### Items from a data source
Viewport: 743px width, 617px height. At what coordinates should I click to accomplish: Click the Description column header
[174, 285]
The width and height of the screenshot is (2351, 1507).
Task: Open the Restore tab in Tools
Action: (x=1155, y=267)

### PROBLEM REQUIREMENTS
Rewrite the data above, substituting "Status" for every occurrence of "Description" and leaving everything else unchanged.

### FINAL RESULT
Viewport: 743px width, 617px height. At what coordinates should I click to accomplish: Click the Status column header
[174, 285]
The width and height of the screenshot is (2351, 1507).
Task: Open the Restore tab in Tools
Action: (x=1155, y=267)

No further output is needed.